• [Text section]
——————

Amritsar

Simon writes:

You may recall our blogs about the Indian “fortune tellers” in Bangkok? Well, they all claimed to have come from the Golden Temple in Amritsar, so we were quite eager to experience it for ourselves. I was rather hoping something spectacular would happen there to put all my doubts at bay, as one of the Bangkok fortune tellers had assured us that upon hearing the music at the Golden Temple, we would “experience God!”.

Well, we did hear the music, and as nice as it was, it wasn’t a direct experience of God to me any more than a piece of toast is (which can be argued IS God as well I guess..). I also asked some of the Sikh’s about fortune telling and wandering Sikh fortune tellers, which they knew nothing about. Anyway, who wants to know your future anyway?, doesn’t free will and self determination sound much more fun?!!?

“Fortune Tellers” aside, the Golden Temple is an amazing place. The temple centre piece is quite small, and is surrounded by water (walls around the water though), other than a pathway leading to the interior from the back end of the compound. The entire flooring is marble, and almost everything is brilliant white, accept for the centre piece which is of course gold. The central building is adorned with colourful patterns covering the entire interior.

The place is a hive of activity until the small hours of the morning, and you can watch a constant stream of pilgrims walking into the centre and making offerings. During the daytime, there are always Sikh’s performing music by voice, tabla, and electronic organs, and load speakers ensure this can be heard all around the temple (God prefers the Casio keyboard by the way). During the small hours of the morning, pilgrims sleep everywhere around the temple, or sit quietly discussing this and that, and the place takes on a kind of settling quietness. The temple also offers free food to anyone that wish’s to eat it, Sikh or not, and this has helped Amritsar escape some of the more extreme poverty found in most other areas of India. You can stay at the temple for only a donation, and we gladly took this opportunity.

Also in the temple is a Museum, mostly of paintings, which show significant moments in the rather violent and repressed history of the Sikh religion. There’s lot’s of nasty torture scenes, as these guys had a pretty tough time under certain Muslim rulers. One nice little game of the Muslims was to torture to death Sikh followers in front of their respective Guru’s.

One of the most memorable experiences for me of this entire India trip would have to be the absurd show of organised nationalism displayed at the India-Pakistan border every evening. The border is only about 30km from Amritsar (this part of the border is considered pretty safe by the way), so we caught a shared jeep out there for the evening show.

Foreigners like ourselves are privileged to receive reserved close up seating for the display, and as we were walking in front of the 5000 strong Indian crowd to the front, I merely looked up and couldn’t hold back a cheeky grin, at which the Indian crowd burst into cheers??!!. Maybe they were thinking “haha!, go you foreigners supporting us against evil Pakistan!!”. We were only about 50 metres from the border where we were seated. The border is defined by two large Gates, one Indian and one Pakistani. Both gates were open, as this ceremony is performed to officially close the border for the night.

——————

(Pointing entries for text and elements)
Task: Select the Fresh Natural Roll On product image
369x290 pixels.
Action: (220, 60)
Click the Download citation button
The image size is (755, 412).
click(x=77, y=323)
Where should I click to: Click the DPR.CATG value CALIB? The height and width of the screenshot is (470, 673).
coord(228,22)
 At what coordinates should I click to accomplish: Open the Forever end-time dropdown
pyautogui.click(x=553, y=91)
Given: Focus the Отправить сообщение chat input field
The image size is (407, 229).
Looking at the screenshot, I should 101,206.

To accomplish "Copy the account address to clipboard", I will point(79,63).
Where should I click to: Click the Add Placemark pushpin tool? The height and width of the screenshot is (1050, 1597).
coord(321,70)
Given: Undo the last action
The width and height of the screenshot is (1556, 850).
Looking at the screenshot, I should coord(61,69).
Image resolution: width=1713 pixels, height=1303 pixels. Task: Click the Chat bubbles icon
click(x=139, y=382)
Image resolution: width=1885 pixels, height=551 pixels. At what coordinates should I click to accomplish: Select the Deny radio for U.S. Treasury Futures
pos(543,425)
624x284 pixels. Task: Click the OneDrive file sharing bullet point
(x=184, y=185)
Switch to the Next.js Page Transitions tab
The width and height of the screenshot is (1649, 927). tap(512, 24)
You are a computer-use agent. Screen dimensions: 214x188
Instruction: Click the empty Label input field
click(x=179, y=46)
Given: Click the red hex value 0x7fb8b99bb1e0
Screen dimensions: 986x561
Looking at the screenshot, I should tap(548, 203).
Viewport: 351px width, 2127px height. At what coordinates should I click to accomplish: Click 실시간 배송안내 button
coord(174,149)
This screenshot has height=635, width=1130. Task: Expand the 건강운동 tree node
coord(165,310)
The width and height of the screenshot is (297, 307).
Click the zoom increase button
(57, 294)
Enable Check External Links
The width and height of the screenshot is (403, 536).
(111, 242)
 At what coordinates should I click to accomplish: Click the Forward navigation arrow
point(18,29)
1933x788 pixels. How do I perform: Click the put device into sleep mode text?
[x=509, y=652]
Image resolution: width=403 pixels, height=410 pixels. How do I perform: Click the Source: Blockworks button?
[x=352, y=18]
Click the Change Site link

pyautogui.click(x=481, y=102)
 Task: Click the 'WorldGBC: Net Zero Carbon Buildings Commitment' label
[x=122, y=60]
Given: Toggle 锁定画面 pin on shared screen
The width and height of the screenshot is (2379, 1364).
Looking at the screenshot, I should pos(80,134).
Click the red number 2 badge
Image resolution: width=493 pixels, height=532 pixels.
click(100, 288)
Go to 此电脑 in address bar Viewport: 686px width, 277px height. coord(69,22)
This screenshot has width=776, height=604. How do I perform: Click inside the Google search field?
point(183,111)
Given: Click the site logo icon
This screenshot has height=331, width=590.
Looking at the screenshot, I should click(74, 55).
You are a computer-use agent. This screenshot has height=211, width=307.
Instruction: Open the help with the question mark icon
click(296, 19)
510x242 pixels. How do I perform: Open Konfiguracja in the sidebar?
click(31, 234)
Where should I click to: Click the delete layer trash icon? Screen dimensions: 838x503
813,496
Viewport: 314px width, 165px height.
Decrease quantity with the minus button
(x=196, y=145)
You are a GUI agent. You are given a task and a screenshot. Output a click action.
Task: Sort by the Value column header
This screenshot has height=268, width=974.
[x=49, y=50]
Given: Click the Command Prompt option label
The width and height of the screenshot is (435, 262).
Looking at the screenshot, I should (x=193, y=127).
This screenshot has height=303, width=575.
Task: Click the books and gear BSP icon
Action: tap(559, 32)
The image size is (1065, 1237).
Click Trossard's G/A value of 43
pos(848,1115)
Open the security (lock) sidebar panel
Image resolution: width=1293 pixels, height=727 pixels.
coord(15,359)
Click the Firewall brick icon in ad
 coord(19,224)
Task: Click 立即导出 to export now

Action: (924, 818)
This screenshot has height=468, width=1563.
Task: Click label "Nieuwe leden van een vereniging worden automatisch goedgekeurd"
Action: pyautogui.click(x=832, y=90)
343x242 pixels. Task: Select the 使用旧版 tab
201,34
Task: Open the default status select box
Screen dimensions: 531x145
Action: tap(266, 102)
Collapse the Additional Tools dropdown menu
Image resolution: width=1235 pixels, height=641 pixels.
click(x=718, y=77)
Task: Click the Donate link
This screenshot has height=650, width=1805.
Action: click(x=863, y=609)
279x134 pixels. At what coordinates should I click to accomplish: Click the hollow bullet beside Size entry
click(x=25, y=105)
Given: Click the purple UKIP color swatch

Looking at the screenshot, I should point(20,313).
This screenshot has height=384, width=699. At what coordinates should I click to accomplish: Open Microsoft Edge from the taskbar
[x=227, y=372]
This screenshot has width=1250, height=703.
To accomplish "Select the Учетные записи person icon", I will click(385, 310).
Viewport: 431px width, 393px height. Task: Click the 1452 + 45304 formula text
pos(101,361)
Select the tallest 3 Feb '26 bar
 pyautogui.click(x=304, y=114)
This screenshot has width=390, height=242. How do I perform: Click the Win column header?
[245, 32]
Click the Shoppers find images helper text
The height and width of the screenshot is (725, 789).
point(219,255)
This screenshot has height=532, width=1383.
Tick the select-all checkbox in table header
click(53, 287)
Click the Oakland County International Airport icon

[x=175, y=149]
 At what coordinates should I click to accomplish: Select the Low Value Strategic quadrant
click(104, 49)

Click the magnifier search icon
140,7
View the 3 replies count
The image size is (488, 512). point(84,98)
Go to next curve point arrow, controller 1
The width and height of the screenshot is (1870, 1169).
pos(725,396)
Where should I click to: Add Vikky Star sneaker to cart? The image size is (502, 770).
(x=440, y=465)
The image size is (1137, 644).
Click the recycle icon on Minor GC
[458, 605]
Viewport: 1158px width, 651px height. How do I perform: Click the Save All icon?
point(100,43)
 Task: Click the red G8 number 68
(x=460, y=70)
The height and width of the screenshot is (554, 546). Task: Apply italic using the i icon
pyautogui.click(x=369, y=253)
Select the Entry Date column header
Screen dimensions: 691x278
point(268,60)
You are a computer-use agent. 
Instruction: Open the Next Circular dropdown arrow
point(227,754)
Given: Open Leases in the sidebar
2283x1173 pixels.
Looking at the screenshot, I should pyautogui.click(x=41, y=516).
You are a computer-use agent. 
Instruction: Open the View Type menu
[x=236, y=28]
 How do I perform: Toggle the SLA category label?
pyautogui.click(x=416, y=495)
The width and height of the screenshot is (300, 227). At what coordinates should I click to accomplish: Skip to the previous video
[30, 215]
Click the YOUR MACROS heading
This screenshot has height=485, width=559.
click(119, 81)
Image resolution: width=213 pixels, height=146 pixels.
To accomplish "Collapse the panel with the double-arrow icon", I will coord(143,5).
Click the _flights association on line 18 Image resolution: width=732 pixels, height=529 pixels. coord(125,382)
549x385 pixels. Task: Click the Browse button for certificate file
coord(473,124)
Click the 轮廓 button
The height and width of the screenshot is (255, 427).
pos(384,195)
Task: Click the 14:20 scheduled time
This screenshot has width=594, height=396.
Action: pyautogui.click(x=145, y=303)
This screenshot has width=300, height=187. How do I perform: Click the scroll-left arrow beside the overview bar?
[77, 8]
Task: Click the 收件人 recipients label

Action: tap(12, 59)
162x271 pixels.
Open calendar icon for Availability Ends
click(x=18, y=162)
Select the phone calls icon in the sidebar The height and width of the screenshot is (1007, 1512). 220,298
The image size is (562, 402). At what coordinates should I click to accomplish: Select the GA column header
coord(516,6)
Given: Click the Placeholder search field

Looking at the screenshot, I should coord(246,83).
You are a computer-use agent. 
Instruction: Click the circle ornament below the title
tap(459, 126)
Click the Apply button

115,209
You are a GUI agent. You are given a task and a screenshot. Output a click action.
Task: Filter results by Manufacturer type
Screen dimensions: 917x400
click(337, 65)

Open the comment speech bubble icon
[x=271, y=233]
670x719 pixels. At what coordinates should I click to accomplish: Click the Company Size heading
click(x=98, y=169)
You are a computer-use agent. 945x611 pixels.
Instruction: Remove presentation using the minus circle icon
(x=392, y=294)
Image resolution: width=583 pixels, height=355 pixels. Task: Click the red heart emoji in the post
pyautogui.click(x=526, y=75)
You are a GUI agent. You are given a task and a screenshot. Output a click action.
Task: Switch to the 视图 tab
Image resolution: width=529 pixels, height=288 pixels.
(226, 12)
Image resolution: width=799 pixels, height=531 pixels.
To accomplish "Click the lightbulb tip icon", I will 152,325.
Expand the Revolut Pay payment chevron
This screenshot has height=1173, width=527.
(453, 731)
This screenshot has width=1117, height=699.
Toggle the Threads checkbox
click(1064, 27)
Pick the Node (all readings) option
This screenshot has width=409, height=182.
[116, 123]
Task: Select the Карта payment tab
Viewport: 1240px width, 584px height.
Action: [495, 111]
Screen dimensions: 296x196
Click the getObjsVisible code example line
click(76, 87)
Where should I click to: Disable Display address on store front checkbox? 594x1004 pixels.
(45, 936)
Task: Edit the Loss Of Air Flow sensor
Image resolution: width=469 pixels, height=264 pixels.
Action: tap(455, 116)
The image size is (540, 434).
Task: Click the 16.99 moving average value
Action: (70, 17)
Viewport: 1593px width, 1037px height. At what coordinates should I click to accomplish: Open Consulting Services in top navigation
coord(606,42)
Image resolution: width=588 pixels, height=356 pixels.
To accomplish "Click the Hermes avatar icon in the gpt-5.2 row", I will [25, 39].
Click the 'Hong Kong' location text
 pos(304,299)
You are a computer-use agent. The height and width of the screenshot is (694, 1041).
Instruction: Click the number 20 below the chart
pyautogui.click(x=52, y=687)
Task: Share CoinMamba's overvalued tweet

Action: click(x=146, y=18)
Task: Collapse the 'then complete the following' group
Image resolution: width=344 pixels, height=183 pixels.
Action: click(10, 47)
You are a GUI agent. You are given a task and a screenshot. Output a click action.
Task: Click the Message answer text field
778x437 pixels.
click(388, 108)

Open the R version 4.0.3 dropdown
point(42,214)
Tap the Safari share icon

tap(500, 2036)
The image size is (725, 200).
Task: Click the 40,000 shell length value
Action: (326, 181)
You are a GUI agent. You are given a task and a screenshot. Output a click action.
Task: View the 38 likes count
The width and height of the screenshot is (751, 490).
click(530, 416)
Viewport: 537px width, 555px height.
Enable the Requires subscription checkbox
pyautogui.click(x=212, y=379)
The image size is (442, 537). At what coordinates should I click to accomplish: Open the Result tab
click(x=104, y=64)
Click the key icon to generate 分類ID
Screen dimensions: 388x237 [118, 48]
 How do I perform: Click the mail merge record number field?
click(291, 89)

——————

• [Job 1]
Answer these questions using the Amritsar post.
(a) According to one of the Bangkok fortune tellers, what would happen upon hearing the music at the Golden Temple?
(b) What is the entire flooring of the Golden Temple made of?
(c) About how far is the India-Pakistan border from Amritsar?
• [Job 2] Transcribe the Amritsar post between "One of the most" and "the evening show.", inclusive.
• [Job 3] Pick up the Amritsar post where it stops and continue writing it.
The entries have no role in this work.

• [Reply 1]
(a) They would "experience God!"
(b) Marble.
(c) About 30km.

• [Reply 2]
One of the most memorable experiences for me of this entire India trip would have to be the absurd show of organised nationalism displayed at the India-Pakistan border every evening. The border is only about 30km from Amritsar (this part of the border is considered pretty safe by the way), so we caught a shared jeep out there for the evening show.

• [Reply 3]
Before the official action starts, the respective Pakistani and Indian crowds start the mass taunting, usually with young testosterone filled males leading the packs. Fists start shaking and abuse is hurled!. Unfortunately, it did seem get more serious than it needed to, as the Indians started chanting “Hindustan!, Istanbul!”. Hindustan is the Hindu movement, and has political as well as religious overtones, and they basically mean we’ll be running Istanbul before you know it. The Pakistani slogan was just the same, but obviously with Islam and an Indian city.

After a while, the guards, who are dressed in army uniforms, but with huge colourful old school peacock like hats on, start blowing their whistles to calm the crowd a little. At this point the fun really begins! Soldiers on both sides start synchronized marching, harumphing and haring as they go (they must have practiced this together), and they march with their legs above their heads, like a more extreme version of the German marching your probably familiar with. If you can imagine this type of marching, synchronized on both sides, soldiers wearing huge peacock hats and wearing stern proud faces, all the while being cheered on by the respective crowds going wild with taunting and cheering, hopefully you can appreciate how absurdly funny this whole fiasco is to the outside observer!!.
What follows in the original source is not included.